(Saved entries)
Content starts

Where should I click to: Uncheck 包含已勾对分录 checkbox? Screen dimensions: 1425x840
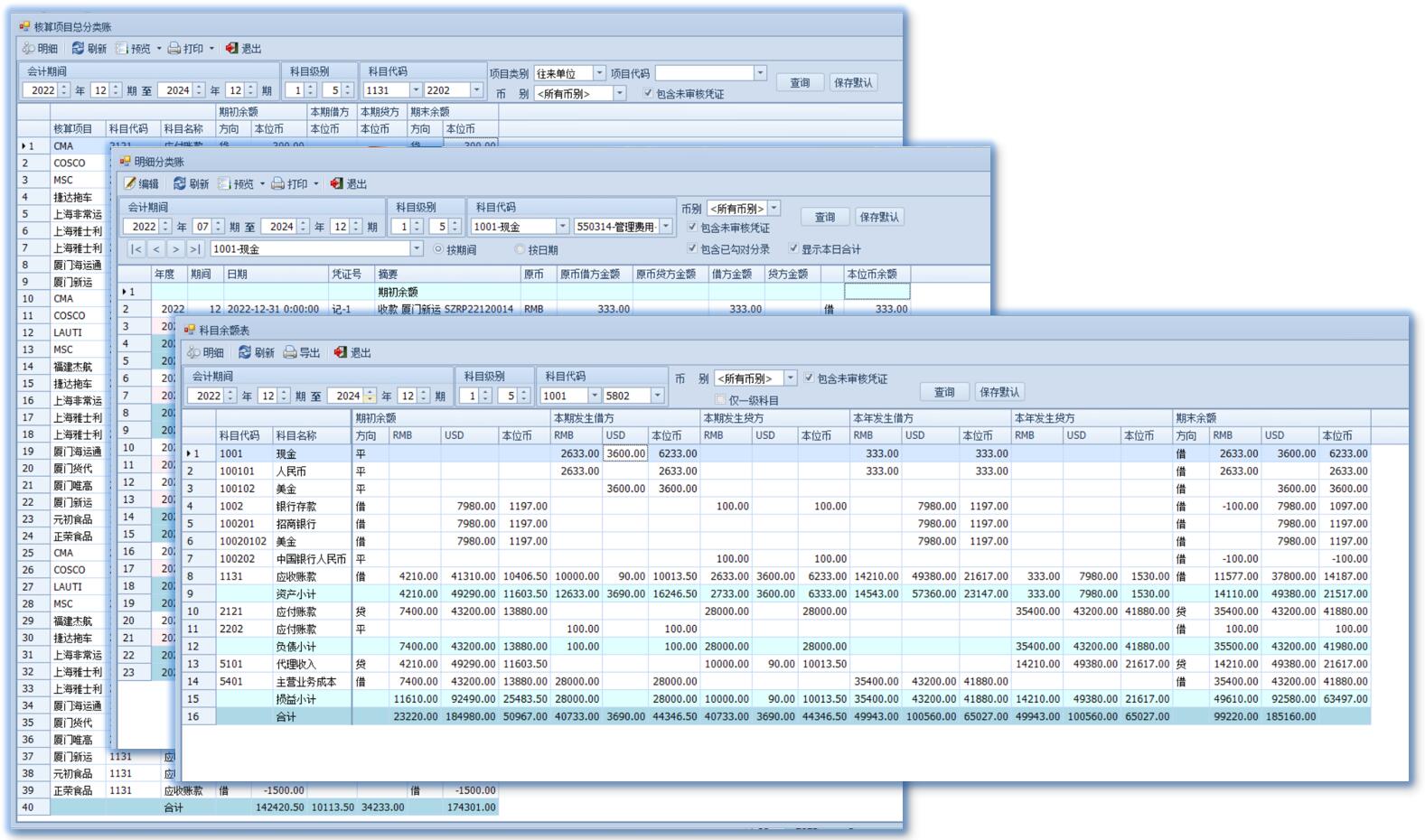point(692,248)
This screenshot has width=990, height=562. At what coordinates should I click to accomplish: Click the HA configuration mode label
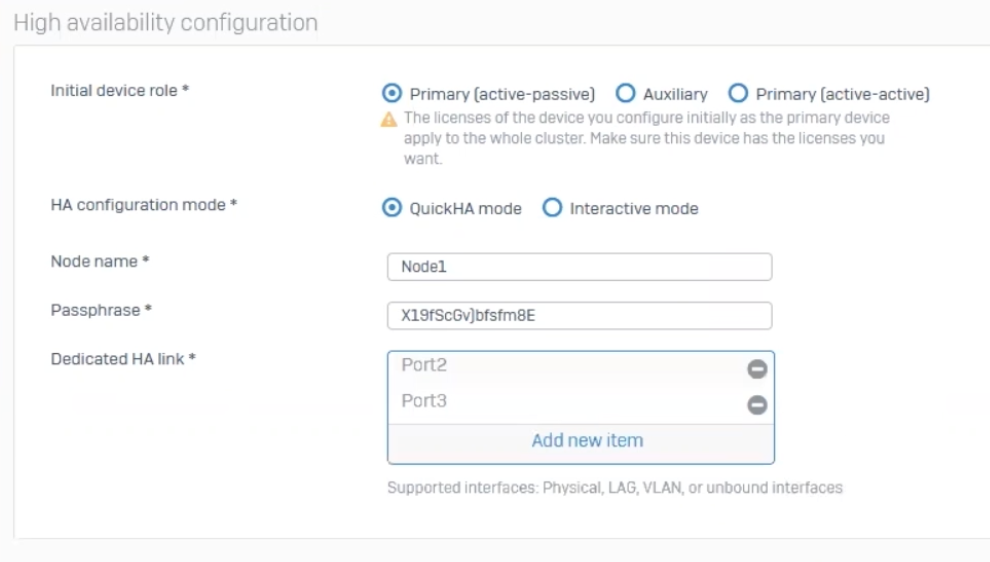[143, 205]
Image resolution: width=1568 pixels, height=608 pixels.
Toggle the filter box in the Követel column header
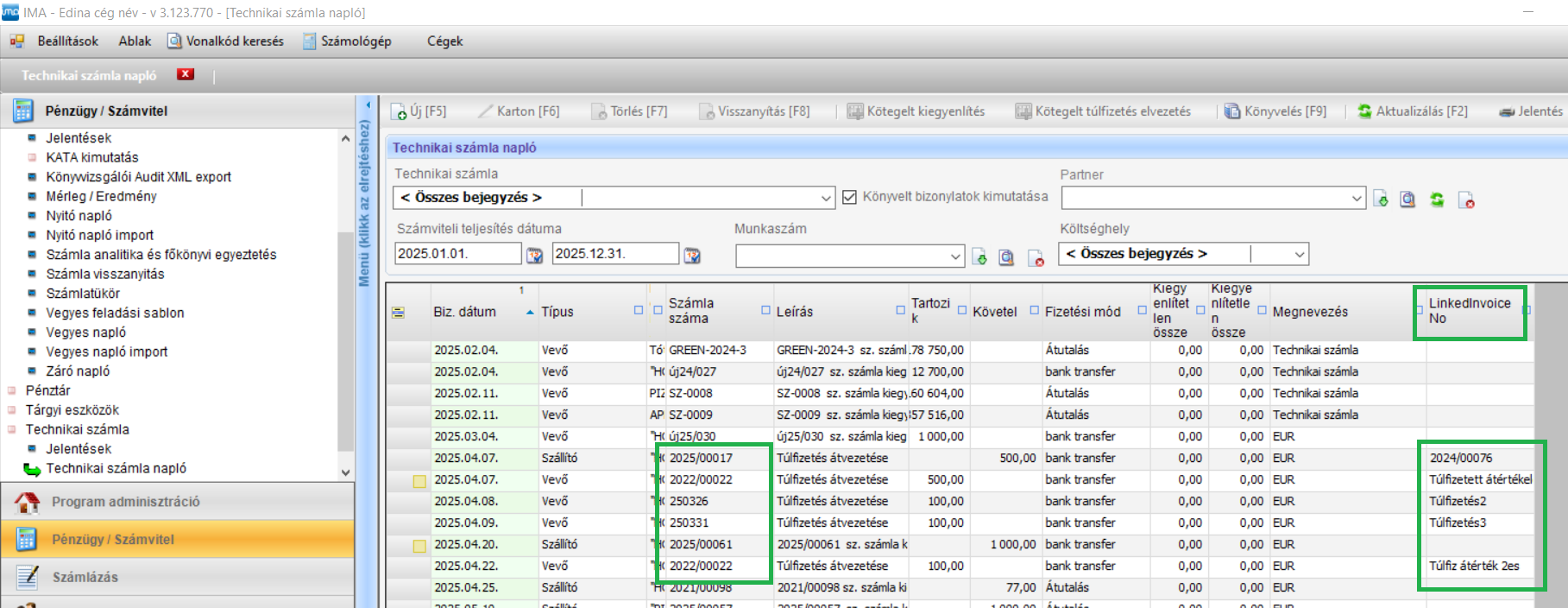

Content ends

__ASSIGNED TASK__
Please reproduce the entries above line by line, exactly, leaving out each image.

__RESPONSE FOR THIS EXERCISE__
Where should I click to: Uncheck 包含已勾对分录 checkbox? Screen dimensions: 1425x840
point(692,248)
This screenshot has width=990, height=562. At what coordinates should I click to accomplish: Click the HA configuration mode label
[143, 205]
Image resolution: width=1568 pixels, height=608 pixels.
Toggle the filter box in the Követel column header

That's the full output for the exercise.